House Speaker J. Dennis Hastert yesterday said that he would remove from his staff anyone found to have participated in any cover-up of the Foley scandal.
“If they did cover something up, then they should not continue to have their jobs,” he told reporters yesterday before a speech in Aurora, Ill.
Mr. Hastert also said that after meeting last week with staff, he thinks they handled the concerns that had been raised about former Rep. Mark Foley’s inappropriate contact with teenage boys in the congressional page program.
“In 20/20 hindsight, you probably could have done everything a little bit better,” he said.
“But if there is a problem — if there was a cover-up — then we should find that out through the investigation process. They’ll be under oath, and we’ll find out,” Mr. Hastert said, adding that he “didn’t think anybody at any time in my office did anything wrong.”
The House ethics committee is investigating the matter, including whether there was a cover-up after the initial “over-friendly” e-mails from Mr. Foley to teenage boys came to light.
The panel is expected this week to interview former Foley staffer Kirk Fordham, who resigned last week amid accusations that he tried to suppress some of the more lurid Internet messages. Upon resigning, Mr. Fordham said Republican leadership staff members knew about Mr. Foley’s inappropriate behavior at least a year earlier than they have said.
Ethics committee members indicated last week that their inquiry into the scandal could be resolved before the November elections.
The FBI is also conducting an investigation and has been contacting former congressional pages who may have been pursued by Mr. Foley. Federal investigators interviewed for more than two hours yesterday a former page in Oklahoma City who reportedly received sexually explicit Internet messages from Mr. Foley.

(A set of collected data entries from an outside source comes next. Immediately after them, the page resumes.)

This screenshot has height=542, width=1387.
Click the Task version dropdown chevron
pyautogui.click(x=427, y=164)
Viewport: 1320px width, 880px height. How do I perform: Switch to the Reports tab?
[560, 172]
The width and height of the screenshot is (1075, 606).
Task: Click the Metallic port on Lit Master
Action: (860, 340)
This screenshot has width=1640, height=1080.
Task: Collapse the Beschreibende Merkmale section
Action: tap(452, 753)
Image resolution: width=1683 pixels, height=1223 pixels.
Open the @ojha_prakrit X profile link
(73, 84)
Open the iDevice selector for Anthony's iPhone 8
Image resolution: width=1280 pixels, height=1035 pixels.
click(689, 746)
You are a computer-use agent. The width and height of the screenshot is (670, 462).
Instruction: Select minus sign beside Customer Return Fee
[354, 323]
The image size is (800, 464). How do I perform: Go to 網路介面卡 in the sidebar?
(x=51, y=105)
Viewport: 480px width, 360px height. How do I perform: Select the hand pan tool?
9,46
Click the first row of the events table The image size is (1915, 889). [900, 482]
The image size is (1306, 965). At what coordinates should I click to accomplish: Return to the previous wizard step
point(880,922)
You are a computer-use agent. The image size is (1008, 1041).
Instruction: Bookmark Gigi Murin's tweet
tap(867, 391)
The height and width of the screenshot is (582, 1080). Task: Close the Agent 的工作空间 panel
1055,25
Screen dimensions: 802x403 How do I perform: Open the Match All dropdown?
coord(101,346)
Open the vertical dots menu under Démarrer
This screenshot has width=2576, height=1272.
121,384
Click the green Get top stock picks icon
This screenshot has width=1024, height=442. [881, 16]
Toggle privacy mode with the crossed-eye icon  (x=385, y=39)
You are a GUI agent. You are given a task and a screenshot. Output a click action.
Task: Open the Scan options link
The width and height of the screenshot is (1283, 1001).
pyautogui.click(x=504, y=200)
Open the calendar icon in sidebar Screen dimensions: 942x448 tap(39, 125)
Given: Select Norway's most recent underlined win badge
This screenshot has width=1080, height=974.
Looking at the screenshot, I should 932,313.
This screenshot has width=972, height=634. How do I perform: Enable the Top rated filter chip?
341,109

Mr. Hastert’s confidence that his staff will be exonerated in the investigations brought scorn from Democrats.
“America’s parents are fed up with double talk and hypocrisy. They want Republican leaders to put politics aside and put our children first,” said Stacie Paxton, press secretary for the Democratic National Committee, who accused Mr. Hastert of “fishy explanations, hair-splitting spin and blanket denials about the Republican cover-up of the Foley scandal.”
Evidence emerged yesterday that suggests that it wasn’t only Republicans who knew about Mr. Foley’s bad behavior.
Writing in Harper’s Magazine online, editor and blogger Ken Silverstein said it was a Democrat who provided him with the Foley e-mails that Democrats and some conservatives say should have tipped Republicans off that something was wrong. Like Mr. Hastert and several other news organizations, Harper’s Magazine decided the e-mails were inconclusive and did not publish the story.
Also yesterday, Rep. Jim Kolbe, Arizona Republican, explained that he, too, had been contacted by a page who said Mr. Foley had sent him e-mails that made him “uncomfortable.”
“I was not shown the content of the messages and was not told they were sexually explicit,” he said yesterday, adding that he recommended forwarding the complaint to Mr. Foley’s office and the House clerk, which he said “was done promptly.”